◆ **Instructions to follow**
Reproduce every line in the material below that holds "cell".

◆ **The input**
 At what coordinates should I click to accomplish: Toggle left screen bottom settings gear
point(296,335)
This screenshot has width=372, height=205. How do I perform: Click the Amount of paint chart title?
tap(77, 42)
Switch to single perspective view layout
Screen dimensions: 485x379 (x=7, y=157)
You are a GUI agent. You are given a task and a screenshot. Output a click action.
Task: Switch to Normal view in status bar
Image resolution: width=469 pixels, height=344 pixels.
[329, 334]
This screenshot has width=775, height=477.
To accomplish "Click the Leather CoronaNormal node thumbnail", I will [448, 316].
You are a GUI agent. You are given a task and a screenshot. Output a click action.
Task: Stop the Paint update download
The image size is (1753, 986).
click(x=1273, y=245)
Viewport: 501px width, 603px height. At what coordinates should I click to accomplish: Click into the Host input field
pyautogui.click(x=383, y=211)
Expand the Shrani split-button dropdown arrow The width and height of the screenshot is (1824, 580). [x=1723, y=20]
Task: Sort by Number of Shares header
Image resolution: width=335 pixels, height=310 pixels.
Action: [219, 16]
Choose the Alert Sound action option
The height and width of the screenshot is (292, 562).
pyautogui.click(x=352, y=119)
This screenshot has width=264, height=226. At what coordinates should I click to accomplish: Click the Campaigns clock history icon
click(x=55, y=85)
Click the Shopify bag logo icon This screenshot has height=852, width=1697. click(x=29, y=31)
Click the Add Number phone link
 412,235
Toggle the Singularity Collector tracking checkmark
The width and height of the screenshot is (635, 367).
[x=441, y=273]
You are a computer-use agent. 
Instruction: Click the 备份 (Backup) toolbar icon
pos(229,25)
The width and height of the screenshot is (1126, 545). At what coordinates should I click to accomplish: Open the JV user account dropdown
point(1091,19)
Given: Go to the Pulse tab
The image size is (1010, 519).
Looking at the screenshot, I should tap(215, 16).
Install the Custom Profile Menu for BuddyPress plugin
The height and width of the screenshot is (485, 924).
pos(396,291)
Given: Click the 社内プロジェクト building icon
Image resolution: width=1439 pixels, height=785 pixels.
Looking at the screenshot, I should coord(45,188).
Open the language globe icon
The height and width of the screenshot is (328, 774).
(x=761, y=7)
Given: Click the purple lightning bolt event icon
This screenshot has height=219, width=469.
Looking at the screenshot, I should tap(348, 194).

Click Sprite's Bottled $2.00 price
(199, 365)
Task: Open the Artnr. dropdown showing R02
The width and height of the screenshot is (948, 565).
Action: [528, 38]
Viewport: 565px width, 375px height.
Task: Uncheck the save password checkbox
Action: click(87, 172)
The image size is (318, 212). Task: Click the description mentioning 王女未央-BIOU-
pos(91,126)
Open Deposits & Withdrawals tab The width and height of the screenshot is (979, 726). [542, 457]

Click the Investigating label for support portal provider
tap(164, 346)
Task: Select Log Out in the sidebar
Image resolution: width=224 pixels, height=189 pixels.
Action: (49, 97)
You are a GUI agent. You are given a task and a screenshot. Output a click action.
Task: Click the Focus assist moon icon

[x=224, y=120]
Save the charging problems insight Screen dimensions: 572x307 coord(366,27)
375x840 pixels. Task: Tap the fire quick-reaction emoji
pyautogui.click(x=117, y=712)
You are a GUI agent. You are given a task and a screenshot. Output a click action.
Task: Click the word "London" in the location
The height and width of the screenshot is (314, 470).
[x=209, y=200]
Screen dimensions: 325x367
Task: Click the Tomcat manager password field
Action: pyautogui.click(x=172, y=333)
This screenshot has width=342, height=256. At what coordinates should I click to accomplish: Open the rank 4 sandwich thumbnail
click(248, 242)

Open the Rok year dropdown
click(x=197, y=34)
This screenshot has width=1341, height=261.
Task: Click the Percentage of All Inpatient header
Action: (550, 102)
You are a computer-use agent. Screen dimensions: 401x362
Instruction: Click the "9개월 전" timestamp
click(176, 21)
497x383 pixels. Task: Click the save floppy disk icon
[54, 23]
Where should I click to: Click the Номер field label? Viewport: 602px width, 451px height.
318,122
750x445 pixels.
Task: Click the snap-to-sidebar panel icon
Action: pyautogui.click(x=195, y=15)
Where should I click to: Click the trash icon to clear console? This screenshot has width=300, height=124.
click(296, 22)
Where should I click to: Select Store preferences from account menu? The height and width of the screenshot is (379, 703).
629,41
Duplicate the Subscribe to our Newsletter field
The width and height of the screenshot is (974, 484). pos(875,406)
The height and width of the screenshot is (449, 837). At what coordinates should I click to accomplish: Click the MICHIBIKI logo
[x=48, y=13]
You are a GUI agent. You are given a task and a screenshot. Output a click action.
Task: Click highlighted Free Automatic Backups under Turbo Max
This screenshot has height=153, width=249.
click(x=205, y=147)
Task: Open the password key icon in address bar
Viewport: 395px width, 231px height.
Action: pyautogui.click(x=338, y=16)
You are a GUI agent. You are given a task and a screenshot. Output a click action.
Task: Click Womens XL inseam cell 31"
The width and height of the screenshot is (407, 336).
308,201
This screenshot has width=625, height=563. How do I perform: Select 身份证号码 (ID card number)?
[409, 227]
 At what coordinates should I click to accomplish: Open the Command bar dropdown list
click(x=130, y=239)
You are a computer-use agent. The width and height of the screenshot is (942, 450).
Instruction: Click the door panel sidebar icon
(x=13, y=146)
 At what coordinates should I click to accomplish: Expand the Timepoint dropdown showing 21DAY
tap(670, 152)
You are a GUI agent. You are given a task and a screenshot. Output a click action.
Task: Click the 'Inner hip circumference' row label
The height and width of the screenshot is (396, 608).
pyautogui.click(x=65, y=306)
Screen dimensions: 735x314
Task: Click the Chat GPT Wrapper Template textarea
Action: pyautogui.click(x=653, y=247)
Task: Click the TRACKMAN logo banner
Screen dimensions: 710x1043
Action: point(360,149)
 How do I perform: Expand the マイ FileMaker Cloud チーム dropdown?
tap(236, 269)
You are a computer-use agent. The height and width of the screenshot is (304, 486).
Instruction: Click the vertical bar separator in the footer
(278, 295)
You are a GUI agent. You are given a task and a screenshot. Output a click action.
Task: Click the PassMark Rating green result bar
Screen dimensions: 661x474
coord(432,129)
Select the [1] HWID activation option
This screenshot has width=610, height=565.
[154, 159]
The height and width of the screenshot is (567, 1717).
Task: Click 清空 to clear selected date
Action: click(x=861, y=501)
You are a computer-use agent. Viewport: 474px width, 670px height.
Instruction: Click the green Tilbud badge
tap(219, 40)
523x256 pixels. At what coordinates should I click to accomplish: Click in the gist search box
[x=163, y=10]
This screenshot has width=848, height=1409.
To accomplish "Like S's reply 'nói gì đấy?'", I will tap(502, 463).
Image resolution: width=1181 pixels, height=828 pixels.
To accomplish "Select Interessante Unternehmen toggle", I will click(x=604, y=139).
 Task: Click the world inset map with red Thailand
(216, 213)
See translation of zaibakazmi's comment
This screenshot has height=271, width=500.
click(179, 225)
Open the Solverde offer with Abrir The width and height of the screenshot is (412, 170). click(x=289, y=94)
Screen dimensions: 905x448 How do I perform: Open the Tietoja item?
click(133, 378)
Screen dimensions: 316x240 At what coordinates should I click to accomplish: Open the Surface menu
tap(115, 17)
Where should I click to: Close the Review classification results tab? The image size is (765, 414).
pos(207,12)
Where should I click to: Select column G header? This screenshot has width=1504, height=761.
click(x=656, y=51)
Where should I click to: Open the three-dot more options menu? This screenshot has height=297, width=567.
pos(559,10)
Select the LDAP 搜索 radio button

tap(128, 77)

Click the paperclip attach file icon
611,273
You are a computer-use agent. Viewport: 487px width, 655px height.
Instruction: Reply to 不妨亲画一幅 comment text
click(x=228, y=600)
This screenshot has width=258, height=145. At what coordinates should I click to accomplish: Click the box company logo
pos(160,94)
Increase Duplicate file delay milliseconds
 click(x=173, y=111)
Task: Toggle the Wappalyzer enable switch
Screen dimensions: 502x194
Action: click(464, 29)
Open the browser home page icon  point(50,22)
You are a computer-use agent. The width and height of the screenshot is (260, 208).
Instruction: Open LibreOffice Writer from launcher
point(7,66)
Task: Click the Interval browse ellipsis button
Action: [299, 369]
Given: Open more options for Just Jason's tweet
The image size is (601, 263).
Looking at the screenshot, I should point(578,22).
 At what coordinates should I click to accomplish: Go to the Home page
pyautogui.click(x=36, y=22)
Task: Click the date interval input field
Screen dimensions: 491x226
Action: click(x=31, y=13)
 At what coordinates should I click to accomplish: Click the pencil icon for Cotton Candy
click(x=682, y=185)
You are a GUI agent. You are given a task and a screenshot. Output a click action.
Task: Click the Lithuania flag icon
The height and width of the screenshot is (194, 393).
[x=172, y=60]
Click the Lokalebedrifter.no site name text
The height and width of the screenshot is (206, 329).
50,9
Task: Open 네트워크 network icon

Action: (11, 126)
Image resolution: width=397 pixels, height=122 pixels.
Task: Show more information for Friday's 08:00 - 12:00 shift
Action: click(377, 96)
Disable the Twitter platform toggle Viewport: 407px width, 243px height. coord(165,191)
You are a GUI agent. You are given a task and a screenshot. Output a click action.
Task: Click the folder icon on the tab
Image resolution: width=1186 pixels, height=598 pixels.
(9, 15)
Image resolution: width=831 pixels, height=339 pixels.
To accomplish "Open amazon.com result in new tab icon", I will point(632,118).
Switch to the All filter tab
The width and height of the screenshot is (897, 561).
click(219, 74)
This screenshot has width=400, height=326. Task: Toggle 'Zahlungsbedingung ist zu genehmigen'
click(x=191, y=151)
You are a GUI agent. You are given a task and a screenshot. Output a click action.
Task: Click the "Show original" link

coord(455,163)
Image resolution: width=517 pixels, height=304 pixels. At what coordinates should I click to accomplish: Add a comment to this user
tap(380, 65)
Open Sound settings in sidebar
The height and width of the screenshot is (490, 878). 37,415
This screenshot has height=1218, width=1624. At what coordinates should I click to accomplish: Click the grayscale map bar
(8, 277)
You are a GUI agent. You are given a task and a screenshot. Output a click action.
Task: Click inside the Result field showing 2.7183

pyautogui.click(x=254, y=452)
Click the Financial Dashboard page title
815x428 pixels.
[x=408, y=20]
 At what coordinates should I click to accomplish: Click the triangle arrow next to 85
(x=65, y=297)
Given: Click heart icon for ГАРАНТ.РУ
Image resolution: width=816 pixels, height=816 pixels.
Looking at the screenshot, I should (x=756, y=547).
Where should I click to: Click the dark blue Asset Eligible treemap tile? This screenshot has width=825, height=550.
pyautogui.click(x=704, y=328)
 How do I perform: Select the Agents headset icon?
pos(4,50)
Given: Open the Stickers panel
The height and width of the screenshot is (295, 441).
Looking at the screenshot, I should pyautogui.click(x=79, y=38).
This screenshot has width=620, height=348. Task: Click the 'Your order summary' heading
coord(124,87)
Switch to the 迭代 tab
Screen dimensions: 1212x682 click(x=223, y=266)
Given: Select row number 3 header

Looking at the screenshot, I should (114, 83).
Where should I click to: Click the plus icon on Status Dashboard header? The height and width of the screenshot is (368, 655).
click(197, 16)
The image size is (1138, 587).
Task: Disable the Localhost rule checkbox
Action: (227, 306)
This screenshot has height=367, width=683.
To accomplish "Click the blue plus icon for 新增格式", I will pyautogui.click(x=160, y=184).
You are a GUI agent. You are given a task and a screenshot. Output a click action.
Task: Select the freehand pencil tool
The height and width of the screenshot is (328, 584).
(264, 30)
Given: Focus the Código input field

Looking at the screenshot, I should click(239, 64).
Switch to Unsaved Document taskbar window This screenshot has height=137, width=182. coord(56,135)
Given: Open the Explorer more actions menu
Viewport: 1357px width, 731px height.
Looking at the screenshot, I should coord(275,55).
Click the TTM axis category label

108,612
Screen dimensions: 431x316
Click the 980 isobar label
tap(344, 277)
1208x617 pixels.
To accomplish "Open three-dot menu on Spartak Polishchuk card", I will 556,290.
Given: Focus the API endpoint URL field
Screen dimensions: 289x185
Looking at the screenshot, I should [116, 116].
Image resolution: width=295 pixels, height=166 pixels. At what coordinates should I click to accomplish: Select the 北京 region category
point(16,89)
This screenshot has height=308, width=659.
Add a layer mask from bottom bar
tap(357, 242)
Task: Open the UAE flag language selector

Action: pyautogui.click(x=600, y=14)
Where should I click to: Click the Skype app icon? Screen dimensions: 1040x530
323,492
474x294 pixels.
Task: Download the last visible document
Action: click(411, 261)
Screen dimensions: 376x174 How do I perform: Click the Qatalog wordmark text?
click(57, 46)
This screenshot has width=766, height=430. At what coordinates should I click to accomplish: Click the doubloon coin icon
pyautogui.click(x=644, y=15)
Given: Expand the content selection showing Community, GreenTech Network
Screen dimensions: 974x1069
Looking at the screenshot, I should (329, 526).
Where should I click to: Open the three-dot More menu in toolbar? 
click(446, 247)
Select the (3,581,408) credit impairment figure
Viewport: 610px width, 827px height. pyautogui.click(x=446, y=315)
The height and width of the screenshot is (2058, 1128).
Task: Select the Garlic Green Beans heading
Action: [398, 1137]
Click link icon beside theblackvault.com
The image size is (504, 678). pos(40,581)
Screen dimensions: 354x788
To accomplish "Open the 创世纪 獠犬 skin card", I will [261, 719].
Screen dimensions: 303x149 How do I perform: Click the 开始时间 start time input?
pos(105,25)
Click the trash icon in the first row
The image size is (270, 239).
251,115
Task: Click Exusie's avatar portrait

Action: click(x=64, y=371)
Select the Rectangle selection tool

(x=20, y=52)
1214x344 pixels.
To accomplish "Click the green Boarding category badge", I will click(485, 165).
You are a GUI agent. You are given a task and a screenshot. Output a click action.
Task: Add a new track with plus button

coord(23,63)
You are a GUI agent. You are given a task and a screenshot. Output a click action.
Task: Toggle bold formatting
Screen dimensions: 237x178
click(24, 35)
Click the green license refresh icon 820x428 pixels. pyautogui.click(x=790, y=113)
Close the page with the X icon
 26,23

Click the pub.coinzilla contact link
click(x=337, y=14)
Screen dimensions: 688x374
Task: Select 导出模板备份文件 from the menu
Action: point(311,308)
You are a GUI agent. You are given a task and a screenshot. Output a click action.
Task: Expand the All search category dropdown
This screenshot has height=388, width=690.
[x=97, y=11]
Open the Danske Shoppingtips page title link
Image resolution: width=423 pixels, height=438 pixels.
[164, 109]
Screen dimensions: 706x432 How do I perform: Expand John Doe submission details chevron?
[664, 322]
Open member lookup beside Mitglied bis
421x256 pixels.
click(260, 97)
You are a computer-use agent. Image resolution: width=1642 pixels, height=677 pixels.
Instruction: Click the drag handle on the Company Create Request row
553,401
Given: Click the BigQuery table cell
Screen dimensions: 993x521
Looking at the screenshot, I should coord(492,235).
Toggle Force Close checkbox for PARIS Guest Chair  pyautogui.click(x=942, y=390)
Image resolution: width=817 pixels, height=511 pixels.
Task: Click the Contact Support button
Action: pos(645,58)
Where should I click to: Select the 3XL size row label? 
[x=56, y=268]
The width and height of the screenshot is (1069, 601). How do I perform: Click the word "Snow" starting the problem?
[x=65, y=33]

◆ **Result for this exercise**
Task: Click Womens XL inseam cell 31"
Given: Click the BigQuery table cell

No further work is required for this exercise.